Small oil refineries seek EPA waivers from biofuels mandates

 

Oil refineries have filed 52 new, so-called gap year petitions to EPA seeking economic hardship designations from the Renewable Fuel Standard for years going back to 2011.

The retroactive petitions mark an effort by companies to make them eligible to receive waivers freeing them from current biofuel blending requirements.

EPA’s small refinery exemption dashboard was updated Thursday to show petitions that go back to the beginning of the program in 2011.

The agency had issued a blanket waiver for all small refiners in 2011 and 2012, but observers have said the six applications for each of those years may be for refineries that were not eligible at that time.

The dashboard also shows 10 petitions for 2013, 11 for 2014, 10 for 2015 and a handful of additional requests for more recent years.

The posting drew outrage from biofuels groups that have called on the agency to renew its transparency pledge.

The agency now lists six pending requests each for 2011 and 2012, 10 each for 2013 and 2015, 11 in 2014, seven in 2016 and two in 2018, in addition to the 27 already listed for 2019 and one for 2020.

Emily Skor, CEO of Growth Energy, told DTN in a statement the agency’s action is a “blatant attempt to dodge the law at the expense” of rural communities.

“EPA’s dashboard confirms that the refiners hope to rewrite years of history, just to bypass the 10th Circuit Court and push more biofuels out of the marketplace,” she said.

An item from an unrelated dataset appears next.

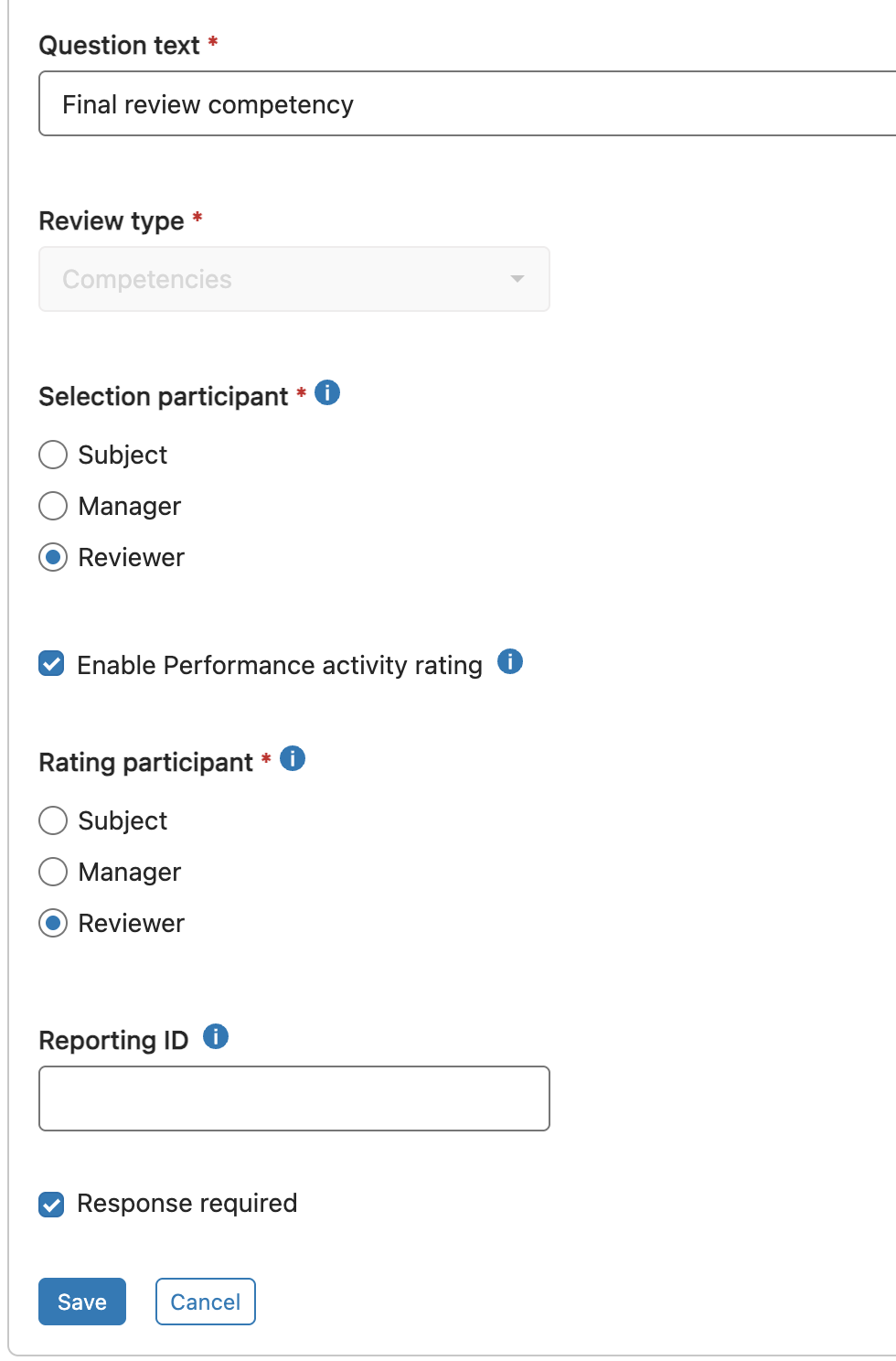Uncheck Enable Performance activity rating checkbox
This screenshot has height=1361, width=896.
pyautogui.click(x=52, y=664)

“It’s an insult to American farmers, biofuel workers, and to rural families struggling to rebuild in the wake of COVID-19 after years of regulatory abuse. EPA should reject this attempt to game the system. The last thing farm states need is another long legal battle fueling uncertainty in the agricultural supply chain.”

Geoff Cooper, president and CEO for the Renewable Fuels Association, said the latest move by refiners is a “scam.”

“This ‘gap year’ waiver ploy is as surreal as it is appalling, and certainly the courts would frown upon EPA flouting another unequivocal decision,” Cooper said.

“It is beyond absurd that refiners who didn’t even ask for an exemption or claim hardship in the past are now asking for waivers dating all the way back to 2011. EPA should swiftly deny these waiver requests and immediately adopt the 10th Circuit decision nationwide.”

The agency has declined to share even the number of those filings made until Thursday. DTN has a pending Freedom of Information Act request for that information.

The U.S. Court of Appeals for the 10th Circuit in Denver ruled back in January the agency illegally granted exemptions to three small refineries. In that case, the court said the refiners were not eligible for exemptions because they had not previously received them.

Biofuel and agriculture interest groups have alleged EPA is considering granting small-refinery exemptions for previous years, which could potentially allow refining companies to continue receiving exemptions legally.

EPA Administrator Andrew Wheeler was pressed for answers on the program in a June 9 letter from Growth Energy, the National Biodiesel Board, the Renewable Fuels Association, the National Corn Growers Association, the American Farm Bureau Federation, the American Soybean Association, the National Farmers Union, the American Coalition for Ethanol and Fuels America.

Wheeler indicated in testimony May 20 before a U.S. Senate committee that EPA had received requests for previous years.

“On the same day, U.S. Department of Energy Under Secretary Mark Menezes confirmed that EPA is ‘sending over’ past-year petitions for DOE review,” the June 9 letter said.

“Mr. Menezes described the petitions as ‘gap filings’ intended to reconstitute after-the-fact a continuous string of exemptions for select oil companies ‘to be consistent with the 10th Circuit decision.’ This attempt to circumvent the courts and the RFS should be rejected out of hand.”

On May 27, DTN asked EPA for the number of gap filings received. A spokesperson for the agency directed DTN to the EPA dashboard. The dashboard at the time, however, did not list the number of new requests made for previous compliance years. When pressed further, the spokesperson responded, “We have nothing further to share at this time.”

Based on agency numbers, just seven small refineries qualified for small-refinery exemptions.

On Jan. 24, the court ruled EPA didn’t have the authority to issue small-refinery exemption extensions to three companies that were not originally granted waivers in 2017 and 2018.

The court also found EPA “abused its discretion” by not explaining its conclusion that a small refinery could suffer disproportionate economic hardship while also maintaining refiners passed on RFS compliance costs to consumers at the pump.

Congress allowed EPA to extend some small-refinery exemptions temporarily.